SET EXERCISE -
Give the lines from the one containing "常见问题 (289, 220)" up to and including the one containing "LASH LIFTING E BROW LAMINATION (101, 247)" as a numbered list, skipping blank lines. Leave the pictures out.

Item-finding records -
§
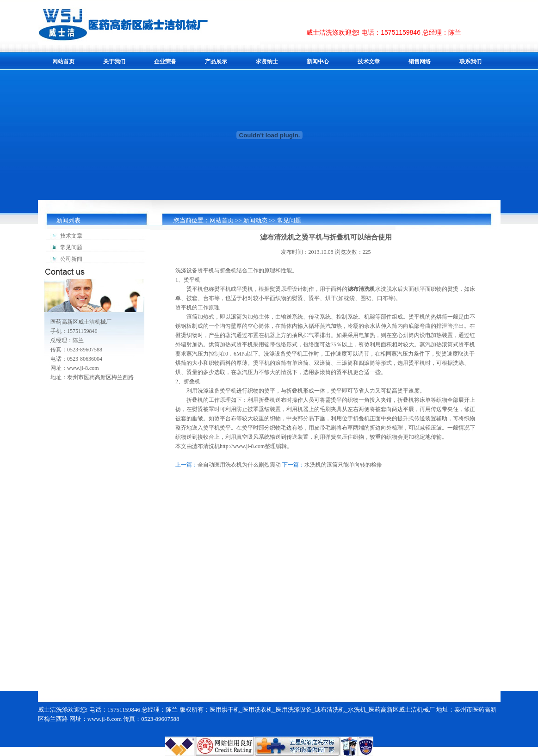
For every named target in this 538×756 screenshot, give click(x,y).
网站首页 (63, 61)
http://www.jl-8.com (242, 446)
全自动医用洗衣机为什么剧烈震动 (239, 465)
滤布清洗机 (361, 289)
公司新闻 (71, 259)
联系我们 (470, 61)
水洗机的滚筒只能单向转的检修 (343, 465)
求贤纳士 (267, 61)
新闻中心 (318, 61)
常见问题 (289, 220)
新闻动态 (255, 220)
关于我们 (114, 61)
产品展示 (216, 61)
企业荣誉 (165, 61)
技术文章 (369, 61)
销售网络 (420, 61)
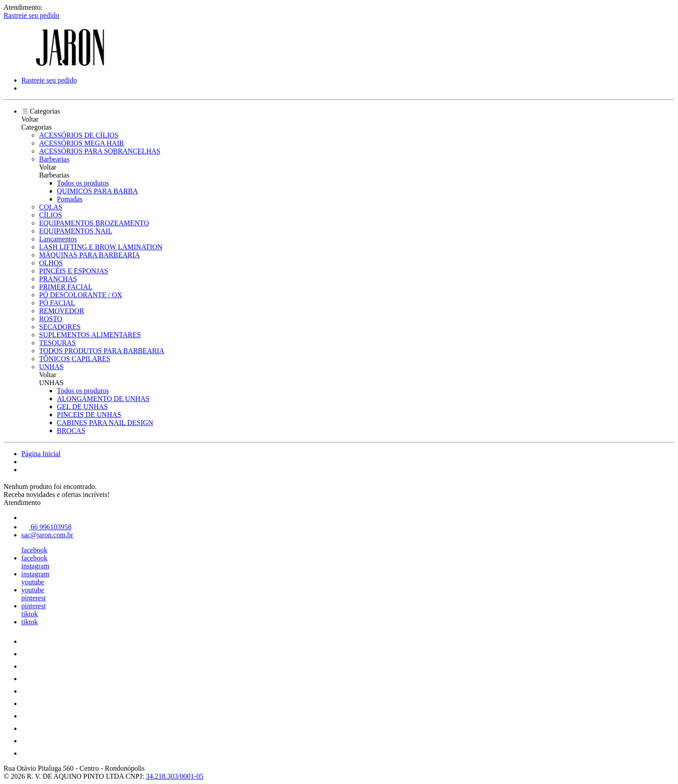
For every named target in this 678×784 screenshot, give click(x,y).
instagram (35, 566)
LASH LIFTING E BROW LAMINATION (101, 247)
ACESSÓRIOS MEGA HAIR (81, 143)
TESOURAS (57, 343)
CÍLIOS (51, 215)
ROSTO (51, 319)
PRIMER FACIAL (66, 287)
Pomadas (70, 199)
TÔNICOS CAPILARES (75, 359)
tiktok (29, 614)
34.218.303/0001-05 (175, 776)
§
RESPONSE TO THIS TASK -
1. 常见问题 (289, 220)
2. 新闻动态 (255, 220)
3. 关于我们 (114, 61)
4. 产品展示 (216, 61)
5. 企业荣誉 (165, 61)
6. 技术文章 (369, 61)
7. 销售网络 (420, 61)
8. For every named target in this 678×784 screenshot, give click(x,y).
9. instagram (35, 566)
10. LASH LIFTING E BROW LAMINATION (101, 247)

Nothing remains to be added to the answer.